(Stored items from a collection)
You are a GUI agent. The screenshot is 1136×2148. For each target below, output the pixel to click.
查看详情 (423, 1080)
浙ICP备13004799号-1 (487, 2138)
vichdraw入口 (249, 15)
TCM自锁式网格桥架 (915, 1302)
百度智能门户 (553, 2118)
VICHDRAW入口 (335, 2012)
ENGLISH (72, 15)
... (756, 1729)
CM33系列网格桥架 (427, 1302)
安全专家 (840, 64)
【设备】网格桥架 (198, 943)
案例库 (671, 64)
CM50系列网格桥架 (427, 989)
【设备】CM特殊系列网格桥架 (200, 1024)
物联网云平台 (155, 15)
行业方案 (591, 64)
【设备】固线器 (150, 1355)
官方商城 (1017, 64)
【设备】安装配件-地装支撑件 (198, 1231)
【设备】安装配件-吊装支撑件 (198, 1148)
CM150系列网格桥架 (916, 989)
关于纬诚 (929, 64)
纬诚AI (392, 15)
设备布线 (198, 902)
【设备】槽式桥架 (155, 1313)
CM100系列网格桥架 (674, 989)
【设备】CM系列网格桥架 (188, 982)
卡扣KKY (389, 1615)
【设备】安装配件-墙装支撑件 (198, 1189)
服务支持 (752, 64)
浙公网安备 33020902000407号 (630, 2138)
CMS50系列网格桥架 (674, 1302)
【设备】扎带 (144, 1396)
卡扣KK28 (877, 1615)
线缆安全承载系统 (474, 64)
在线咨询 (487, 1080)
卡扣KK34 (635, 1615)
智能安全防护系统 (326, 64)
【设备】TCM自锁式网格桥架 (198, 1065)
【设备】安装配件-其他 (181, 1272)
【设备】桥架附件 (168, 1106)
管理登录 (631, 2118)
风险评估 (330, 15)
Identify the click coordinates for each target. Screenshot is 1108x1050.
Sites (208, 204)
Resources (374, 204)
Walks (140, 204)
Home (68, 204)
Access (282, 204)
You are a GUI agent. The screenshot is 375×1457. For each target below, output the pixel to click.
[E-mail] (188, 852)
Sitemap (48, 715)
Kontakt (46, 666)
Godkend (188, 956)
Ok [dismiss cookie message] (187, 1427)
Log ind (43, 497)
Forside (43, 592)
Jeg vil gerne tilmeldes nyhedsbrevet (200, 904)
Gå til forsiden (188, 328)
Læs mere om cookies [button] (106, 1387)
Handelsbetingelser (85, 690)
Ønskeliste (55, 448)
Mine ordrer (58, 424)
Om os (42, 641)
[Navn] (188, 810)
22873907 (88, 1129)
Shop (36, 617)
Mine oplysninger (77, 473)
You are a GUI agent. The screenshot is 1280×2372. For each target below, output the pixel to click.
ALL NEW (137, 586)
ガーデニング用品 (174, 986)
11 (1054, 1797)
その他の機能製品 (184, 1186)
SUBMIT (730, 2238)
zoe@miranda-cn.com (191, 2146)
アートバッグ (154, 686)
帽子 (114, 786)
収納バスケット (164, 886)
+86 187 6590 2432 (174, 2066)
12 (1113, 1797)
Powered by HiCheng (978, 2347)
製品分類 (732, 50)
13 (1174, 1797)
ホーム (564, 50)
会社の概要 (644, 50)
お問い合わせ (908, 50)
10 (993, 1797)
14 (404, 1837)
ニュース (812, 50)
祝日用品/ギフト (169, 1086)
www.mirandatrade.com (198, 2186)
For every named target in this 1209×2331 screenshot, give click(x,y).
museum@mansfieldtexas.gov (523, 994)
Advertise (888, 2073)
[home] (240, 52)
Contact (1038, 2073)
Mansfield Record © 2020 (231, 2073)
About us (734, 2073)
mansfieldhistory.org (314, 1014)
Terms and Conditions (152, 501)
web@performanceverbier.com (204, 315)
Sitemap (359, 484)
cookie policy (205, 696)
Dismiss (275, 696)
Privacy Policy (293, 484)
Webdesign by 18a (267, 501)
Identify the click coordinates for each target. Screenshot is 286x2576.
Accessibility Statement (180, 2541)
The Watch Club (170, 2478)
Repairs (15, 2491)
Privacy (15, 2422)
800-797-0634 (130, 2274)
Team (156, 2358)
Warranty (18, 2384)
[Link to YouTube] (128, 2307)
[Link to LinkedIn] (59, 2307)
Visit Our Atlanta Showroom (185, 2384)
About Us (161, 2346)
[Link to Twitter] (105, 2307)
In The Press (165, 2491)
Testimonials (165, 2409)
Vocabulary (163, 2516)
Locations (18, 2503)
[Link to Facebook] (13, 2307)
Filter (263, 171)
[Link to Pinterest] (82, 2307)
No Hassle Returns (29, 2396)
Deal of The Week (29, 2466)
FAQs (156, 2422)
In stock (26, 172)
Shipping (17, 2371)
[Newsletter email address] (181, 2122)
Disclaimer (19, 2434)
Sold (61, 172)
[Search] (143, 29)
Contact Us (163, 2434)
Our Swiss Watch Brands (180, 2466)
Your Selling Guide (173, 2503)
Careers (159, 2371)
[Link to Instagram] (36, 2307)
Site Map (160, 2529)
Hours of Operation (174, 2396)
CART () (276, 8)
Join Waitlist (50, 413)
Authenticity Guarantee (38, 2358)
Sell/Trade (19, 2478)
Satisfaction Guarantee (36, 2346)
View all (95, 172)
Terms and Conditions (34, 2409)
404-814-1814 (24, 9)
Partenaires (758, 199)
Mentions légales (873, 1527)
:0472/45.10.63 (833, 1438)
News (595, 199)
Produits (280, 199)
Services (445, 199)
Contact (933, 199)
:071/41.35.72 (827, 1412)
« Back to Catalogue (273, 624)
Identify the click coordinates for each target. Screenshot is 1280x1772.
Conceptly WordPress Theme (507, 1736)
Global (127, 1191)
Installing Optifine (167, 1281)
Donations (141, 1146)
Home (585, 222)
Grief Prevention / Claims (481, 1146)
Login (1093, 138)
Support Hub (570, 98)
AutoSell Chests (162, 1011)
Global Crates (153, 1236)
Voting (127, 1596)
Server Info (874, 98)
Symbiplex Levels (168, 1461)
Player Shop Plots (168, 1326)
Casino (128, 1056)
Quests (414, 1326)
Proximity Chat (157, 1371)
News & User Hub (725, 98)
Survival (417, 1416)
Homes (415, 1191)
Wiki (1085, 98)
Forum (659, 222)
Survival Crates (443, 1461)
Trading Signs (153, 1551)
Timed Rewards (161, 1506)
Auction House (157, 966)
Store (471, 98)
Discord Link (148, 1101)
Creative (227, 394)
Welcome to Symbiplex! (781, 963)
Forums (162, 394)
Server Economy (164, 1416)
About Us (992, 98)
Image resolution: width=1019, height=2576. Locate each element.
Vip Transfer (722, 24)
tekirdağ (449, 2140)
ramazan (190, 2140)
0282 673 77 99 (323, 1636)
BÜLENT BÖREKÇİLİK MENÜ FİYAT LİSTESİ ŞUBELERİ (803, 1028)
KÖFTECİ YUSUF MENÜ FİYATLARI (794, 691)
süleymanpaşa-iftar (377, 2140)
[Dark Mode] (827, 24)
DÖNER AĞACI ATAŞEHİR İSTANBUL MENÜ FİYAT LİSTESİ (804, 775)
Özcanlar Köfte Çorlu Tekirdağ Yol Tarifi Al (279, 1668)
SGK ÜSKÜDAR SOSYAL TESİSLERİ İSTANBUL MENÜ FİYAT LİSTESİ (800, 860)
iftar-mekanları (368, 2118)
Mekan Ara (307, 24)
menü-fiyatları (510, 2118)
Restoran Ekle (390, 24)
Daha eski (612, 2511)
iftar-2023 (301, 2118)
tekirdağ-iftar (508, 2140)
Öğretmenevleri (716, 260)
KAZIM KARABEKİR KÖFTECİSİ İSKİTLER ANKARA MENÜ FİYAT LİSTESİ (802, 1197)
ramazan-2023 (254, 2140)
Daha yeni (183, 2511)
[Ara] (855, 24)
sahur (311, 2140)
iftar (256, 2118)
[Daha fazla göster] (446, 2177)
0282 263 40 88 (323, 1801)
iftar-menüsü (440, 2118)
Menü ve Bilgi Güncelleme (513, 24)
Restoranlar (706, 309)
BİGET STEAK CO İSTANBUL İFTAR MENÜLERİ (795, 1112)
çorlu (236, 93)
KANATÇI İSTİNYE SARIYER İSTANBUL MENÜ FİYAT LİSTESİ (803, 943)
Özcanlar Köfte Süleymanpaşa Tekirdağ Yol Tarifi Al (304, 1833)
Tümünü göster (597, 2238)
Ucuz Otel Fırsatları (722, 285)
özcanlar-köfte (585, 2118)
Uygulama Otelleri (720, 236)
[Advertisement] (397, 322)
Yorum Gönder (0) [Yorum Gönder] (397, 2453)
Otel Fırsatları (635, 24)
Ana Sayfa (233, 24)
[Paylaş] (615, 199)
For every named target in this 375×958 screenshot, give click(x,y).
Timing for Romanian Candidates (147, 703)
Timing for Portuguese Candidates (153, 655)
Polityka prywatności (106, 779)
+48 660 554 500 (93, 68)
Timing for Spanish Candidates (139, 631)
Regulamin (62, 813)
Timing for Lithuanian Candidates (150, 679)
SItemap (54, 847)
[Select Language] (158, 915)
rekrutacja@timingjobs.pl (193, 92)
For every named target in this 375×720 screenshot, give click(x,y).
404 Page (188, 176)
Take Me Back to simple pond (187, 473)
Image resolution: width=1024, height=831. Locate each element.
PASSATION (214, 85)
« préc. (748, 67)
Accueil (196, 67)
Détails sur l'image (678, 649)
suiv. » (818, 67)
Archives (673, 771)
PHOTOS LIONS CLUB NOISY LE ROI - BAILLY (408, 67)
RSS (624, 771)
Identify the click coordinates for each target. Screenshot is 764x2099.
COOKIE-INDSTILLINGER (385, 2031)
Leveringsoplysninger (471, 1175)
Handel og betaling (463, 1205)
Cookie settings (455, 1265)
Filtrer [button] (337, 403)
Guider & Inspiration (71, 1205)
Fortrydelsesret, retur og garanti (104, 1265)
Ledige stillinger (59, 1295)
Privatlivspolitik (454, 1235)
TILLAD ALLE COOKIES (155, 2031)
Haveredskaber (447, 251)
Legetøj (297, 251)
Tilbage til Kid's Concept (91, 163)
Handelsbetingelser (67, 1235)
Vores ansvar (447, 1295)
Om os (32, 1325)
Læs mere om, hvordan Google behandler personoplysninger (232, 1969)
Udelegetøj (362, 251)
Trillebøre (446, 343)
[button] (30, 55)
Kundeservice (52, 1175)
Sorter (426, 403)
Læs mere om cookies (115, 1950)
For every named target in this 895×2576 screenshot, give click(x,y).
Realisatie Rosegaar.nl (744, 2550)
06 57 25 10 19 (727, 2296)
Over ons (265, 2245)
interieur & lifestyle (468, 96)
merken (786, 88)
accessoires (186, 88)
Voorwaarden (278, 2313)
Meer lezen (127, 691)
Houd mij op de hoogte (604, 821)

**The task**
In the listing above, shift every click coordinate between the line holding "Timing for Spanish Candidates (139, 631)" and the line holding "interieur & lifestyle (468, 96)", inclusive, by adding 123 to each of its numbers. Write out only those lines again, keeping the lines without coordinates unchanged.

**Exercise answer**
Timing for Spanish Candidates (262, 754)
Regulamin (185, 936)
Timing for Lithuanian Candidates (273, 802)
SItemap (177, 970)
[Select Language] (281, 1038)
rekrutacja@timingjobs.pl (316, 215)
For every named target in this 375×720 screenshot, give click(x,y).
404 Page (311, 299)
Take Me Back to simple pond (310, 596)
Image resolution: width=1024, height=831. Locate each element.
PASSATION (337, 208)
« préc. (871, 190)
Accueil (319, 190)
Détails sur l'image (801, 772)
suiv. » (941, 190)
Archives (796, 894)
PHOTOS LIONS CLUB NOISY LE ROI - BAILLY (531, 190)
RSS (747, 894)
Identify the click coordinates for each target. Screenshot is 764x2099.
COOKIE-INDSTILLINGER (508, 2154)
Leveringsoplysninger (594, 1298)
Handel og betaling (586, 1328)
Cookie settings (578, 1388)
Filtrer [button] (460, 526)
Guider & Inspiration (194, 1328)
Fortrydelsesret, retur og garanti (227, 1388)
Ledige stillinger (182, 1418)
Privatlivspolitik (577, 1358)
TILLAD ALLE COOKIES (278, 2154)
Haveredskaber (570, 374)
Legetøj (420, 374)
Tilbage til Kid's Concept (214, 286)
Handelsbetingelser (190, 1358)
Vores ansvar (570, 1418)
Om os (155, 1448)
Læs mere om, hvordan Google behandler personoplysninger (355, 2092)
Udelegetøj (485, 374)
Trillebøre (569, 466)
[button] (153, 178)
Kundeservice (175, 1298)
Sorter (549, 526)
Læs mere om cookies (238, 2073)
For every named target in this 895×2576 screenshot, give click(x,y).
Realisatie Rosegaar.nl (867, 2673)
06 57 25 10 19 (850, 2419)
Over ons (388, 2368)
interieur & lifestyle (591, 219)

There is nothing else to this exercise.